Passage to read Block Start

State of Children in Alabama


Submitted from the Alabama Family Rights Association.

Each year, approximately 40,000 Alabama’s children are separated from one of their
parents by family court orders that strip these children of time with one of their parents
(usually Fathers) down to only one to six days a month. These children have a parent
taken from them, but the child and the parent did not do anything wrong. The perception
within society is that the court considers the best interests of the child and makes these
decisions for the greater good, and the child and the parent often feel very helpless. The
court has been doing this for more than 40 years, and it is clear that judges and
attorneys do not know another way to manage child custody. This is simply what they
are used to doing and what they find easiest because it is what they know. Interestingly,
the social science data now shows that this is possibly the most destructive thing that
the court could do to a child—to take one of his or her parents without a valid reason. A
child of divorce or separated parents spends a lifetime trying to overcome the loss and
deficit of the absent parent.

Did you know?
According to the Annie E. Casey Foundation, Alabama ranked 42nd among the 50
states in overall child well-being based on measures in four categories:
• Health
• Education
• Economic well-being
• Family & community

According to Alabama DHR and the U.S. Department of Health and Human
• 63% of youth suicides
• 75% of juvenile drug abuse
• 85% of youths in prison
• 71% of school dropouts
• 71% of teen pregnancies
• 90% of homeless and runaway children
are children with limited or no contact with one of their biological parents.

According to Alabama DHR, children from father-absent homes are:
• 5 times more likely to live in poverty
• 3 times more likely to fail in school
• 2 to 3 times more likely to develop emotional and behavioral problems
• 3 times more likely to commit suicide.

Passage to read Block End
Data excerpts Block Start

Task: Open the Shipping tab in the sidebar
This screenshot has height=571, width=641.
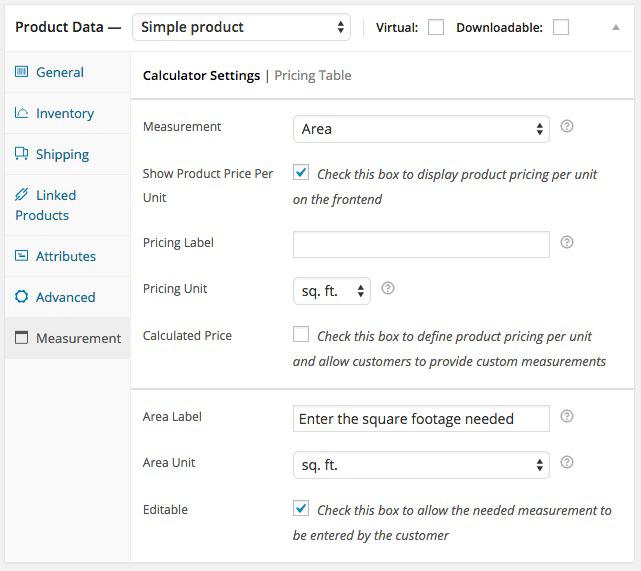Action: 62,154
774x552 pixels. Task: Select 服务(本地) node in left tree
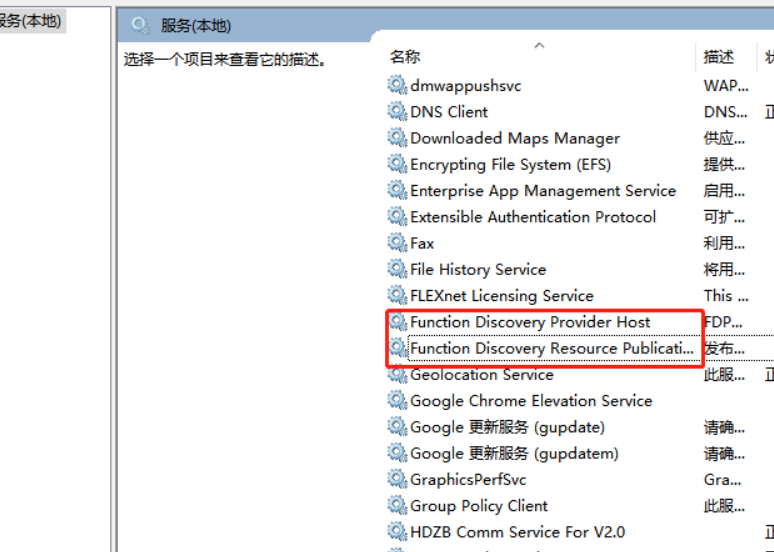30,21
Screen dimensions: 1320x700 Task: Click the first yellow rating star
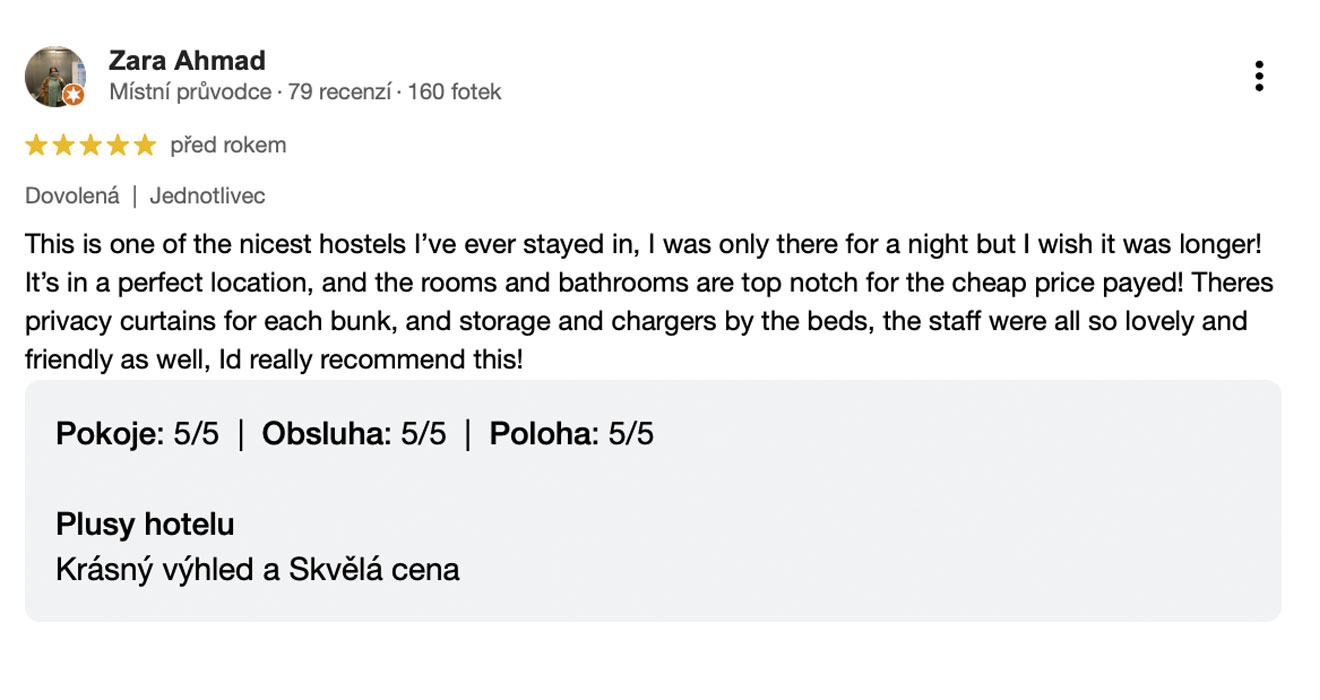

Data excerpts Block End

Exercise tasks ->
**A)** Transcribe the text on children in Alabama word for word, starting at "According to Alabama DHR and" and ending at "their biological parents.".
**B)** Answer these questions from the text on children in Alabama:
(i) About how many Alabama children are separated from one of their parents by family court orders each year?
(ii) Where did Alabama rank among the 50 states in overall child well-being, according to the Annie E. Casey Foundation?
(iii) According to Alabama DHR, how many times more likely are children from father-absent homes to live in poverty?
**C)** Summarize the text on children in Alabama in two sentences.
Use only the text on children in Alabama when you respond.

Answers for the exercise ->
**A)**
According to Alabama DHR and the U.S. Department of Health and Human
• 63% of youth suicides
• 75% of juvenile drug abuse
• 85% of youths in prison
• 71% of school dropouts
• 71% of teen pregnancies
• 90% of homeless and runaway children
are children with limited or no contact with one of their biological parents.

**B)**
(i) Approximately 40,000.
(ii) 42nd.
(iii) 5 times more likely.

**C)** Each year about 40,000 Alabama children are separated from one of their parents, usually fathers, by family court orders that cut their time together to one to six days a month, even though neither the child nor the parent did anything wrong. Social science data shows this may be the most destructive thing the court could do to a child, and children with limited or no contact with one biological parent, including those from father-absent homes, face higher rates of suicide, drug abuse, school failure, poverty, and other harms.